まず今まで通りTButtonをフォームデザイナに貼り付けてから、もTButtonと同じ要領で貼り付けてください。そしてその
のNameプロパティが"Edit1"になっているのを確認し、お好みでTextプロパティを変更して下さい(ちなみにTEditのTextプロパティはエディットボックス内に表示されているテキストをさします)。そこまで終わったら、いままでの
procedure TForm1.button1Click(Sender: TObject);
begin
showmessage('この人痴漢です!!!!11111');
end;
を
procedure TForm1.button1Click(Sender: TObject);
begin
showmessage(Edit1.Text);
end;
こう変更してください。みなさんはきっとここで「『Edit1.Text』って何よ?」と思うでしょう。この『Edit1.Text』は「Edit1」の「Textプロパティ」を指します。つまり、.は「〜の」といった感じの意味なのです。
実行すれば「Edit1.Text」は「Edit1のTextプロパティ」を指しているため、Edit1のテキストがそのまま表示されるはずです。
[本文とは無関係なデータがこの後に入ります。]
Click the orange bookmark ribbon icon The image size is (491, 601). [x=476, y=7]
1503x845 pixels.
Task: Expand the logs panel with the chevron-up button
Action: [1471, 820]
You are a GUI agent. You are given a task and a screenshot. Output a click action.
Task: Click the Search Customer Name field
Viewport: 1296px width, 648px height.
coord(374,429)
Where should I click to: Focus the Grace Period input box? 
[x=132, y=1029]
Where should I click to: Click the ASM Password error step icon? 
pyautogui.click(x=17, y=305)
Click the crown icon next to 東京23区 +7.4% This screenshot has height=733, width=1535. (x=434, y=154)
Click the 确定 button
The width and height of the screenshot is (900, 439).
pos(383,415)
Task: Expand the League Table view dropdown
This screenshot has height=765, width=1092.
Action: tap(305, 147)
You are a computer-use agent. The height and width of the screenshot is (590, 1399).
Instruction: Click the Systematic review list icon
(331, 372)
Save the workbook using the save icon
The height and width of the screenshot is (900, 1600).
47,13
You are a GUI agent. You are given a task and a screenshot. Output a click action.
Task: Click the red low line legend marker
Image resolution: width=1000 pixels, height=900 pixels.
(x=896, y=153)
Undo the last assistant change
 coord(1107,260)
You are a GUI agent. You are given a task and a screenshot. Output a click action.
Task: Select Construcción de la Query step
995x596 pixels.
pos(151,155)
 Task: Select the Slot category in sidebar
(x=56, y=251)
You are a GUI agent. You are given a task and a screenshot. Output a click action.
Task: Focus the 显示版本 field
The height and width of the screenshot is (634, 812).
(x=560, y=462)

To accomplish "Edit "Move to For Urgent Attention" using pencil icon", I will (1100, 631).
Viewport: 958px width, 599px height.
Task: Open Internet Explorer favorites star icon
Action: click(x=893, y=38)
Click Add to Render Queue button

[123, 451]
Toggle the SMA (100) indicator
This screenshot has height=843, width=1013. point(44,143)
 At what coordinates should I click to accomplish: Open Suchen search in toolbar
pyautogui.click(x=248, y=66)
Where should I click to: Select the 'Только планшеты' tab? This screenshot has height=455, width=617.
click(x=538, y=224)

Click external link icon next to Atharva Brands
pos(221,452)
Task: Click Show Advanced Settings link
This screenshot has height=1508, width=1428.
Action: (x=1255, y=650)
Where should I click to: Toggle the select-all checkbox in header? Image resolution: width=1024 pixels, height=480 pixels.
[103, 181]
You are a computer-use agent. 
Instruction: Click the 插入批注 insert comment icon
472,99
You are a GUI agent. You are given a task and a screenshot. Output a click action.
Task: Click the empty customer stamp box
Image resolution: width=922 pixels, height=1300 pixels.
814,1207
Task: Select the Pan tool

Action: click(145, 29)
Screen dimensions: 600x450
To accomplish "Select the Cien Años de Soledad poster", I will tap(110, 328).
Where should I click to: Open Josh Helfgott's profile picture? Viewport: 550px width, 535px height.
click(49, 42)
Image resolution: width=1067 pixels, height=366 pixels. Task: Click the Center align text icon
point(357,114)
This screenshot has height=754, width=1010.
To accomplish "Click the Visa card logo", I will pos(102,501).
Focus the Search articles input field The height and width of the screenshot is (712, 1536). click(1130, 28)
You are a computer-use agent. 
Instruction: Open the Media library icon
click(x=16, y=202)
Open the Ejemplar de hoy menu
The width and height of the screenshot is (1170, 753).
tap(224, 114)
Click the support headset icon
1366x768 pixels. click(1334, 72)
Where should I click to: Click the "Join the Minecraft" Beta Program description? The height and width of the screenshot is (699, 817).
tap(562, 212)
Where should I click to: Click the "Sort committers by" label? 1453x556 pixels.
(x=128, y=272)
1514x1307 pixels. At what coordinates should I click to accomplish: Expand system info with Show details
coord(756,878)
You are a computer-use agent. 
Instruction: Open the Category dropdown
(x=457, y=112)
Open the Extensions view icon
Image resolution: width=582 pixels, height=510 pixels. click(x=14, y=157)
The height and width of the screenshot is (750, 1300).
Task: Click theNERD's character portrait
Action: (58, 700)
ところで、なぜ今回はEdit1.Textの両端に「'」(単引用符)をつけなかったのでしょうか?逆に考えてみましょう。なぜ今までは前後に単引用符(')をつけたのでしょうか?つけないとコンパイラは命令文(例「ShowMessage」)や変数名(例「x」「y」)と文字列を区別できな
かったからですよね?
「Edit1.Text」プロパティは「String型」の文字列が入った「変数」ですので、「文字列」としてではなく「変数名」として認識させなければならないのです。要するに単引用符(')をつけてはいけないのです。ちなみに単引用符をつけると
と表示されてしまいます。
ついでなので、「文字列」と「変数」の両方を同時につなげて表示する方法もおしえちゃいましょう。先ほどの文を
procedure TForm1.button1Click(Sender: TObject);
begin
showmessage('Edit1のテキストは' + Edit1.Text);
end;
こう変えてください。この「+」は文字列同士を結合する役割をしています。実行すれば'Edit1のテキストは'とEdit1のテキストが結合されて表示されるはずです。
何もないところで、Ctrlキー+スペースキーを押してみましょう。
次に、「Edit1.」と入力してから押してみましょう。そして、ゆっくり「Text」と入力してみましょう。
この機能がどのように便利か考えてみましょう。